- [Given problem]
Extract every one of the rows below word for word, keeping each line unchanged and in its original order.

— Begin —

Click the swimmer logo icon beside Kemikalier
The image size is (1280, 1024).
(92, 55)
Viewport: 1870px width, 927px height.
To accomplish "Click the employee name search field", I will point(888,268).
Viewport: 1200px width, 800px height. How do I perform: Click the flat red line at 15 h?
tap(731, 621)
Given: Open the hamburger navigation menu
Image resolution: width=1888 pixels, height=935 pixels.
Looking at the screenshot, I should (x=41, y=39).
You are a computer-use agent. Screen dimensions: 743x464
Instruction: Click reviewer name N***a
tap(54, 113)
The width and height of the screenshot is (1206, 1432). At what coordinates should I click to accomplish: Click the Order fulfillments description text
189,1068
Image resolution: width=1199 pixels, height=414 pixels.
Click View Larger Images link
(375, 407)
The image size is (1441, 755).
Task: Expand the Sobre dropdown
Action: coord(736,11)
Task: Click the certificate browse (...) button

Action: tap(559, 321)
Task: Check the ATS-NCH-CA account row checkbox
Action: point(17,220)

— End —

- [Output for this exercise]
Click the swimmer logo icon beside Kemikalier
The image size is (1280, 1024).
(92, 55)
Viewport: 1870px width, 927px height.
To accomplish "Click the employee name search field", I will point(888,268).
Viewport: 1200px width, 800px height. How do I perform: Click the flat red line at 15 h?
tap(731, 621)
Given: Open the hamburger navigation menu
Image resolution: width=1888 pixels, height=935 pixels.
Looking at the screenshot, I should (x=41, y=39).
You are a computer-use agent. Screen dimensions: 743x464
Instruction: Click reviewer name N***a
tap(54, 113)
The width and height of the screenshot is (1206, 1432). At what coordinates should I click to accomplish: Click the Order fulfillments description text
189,1068
Image resolution: width=1199 pixels, height=414 pixels.
Click View Larger Images link
(375, 407)
The image size is (1441, 755).
Task: Expand the Sobre dropdown
Action: coord(736,11)
Task: Click the certificate browse (...) button

Action: tap(559, 321)
Task: Check the ATS-NCH-CA account row checkbox
Action: point(17,220)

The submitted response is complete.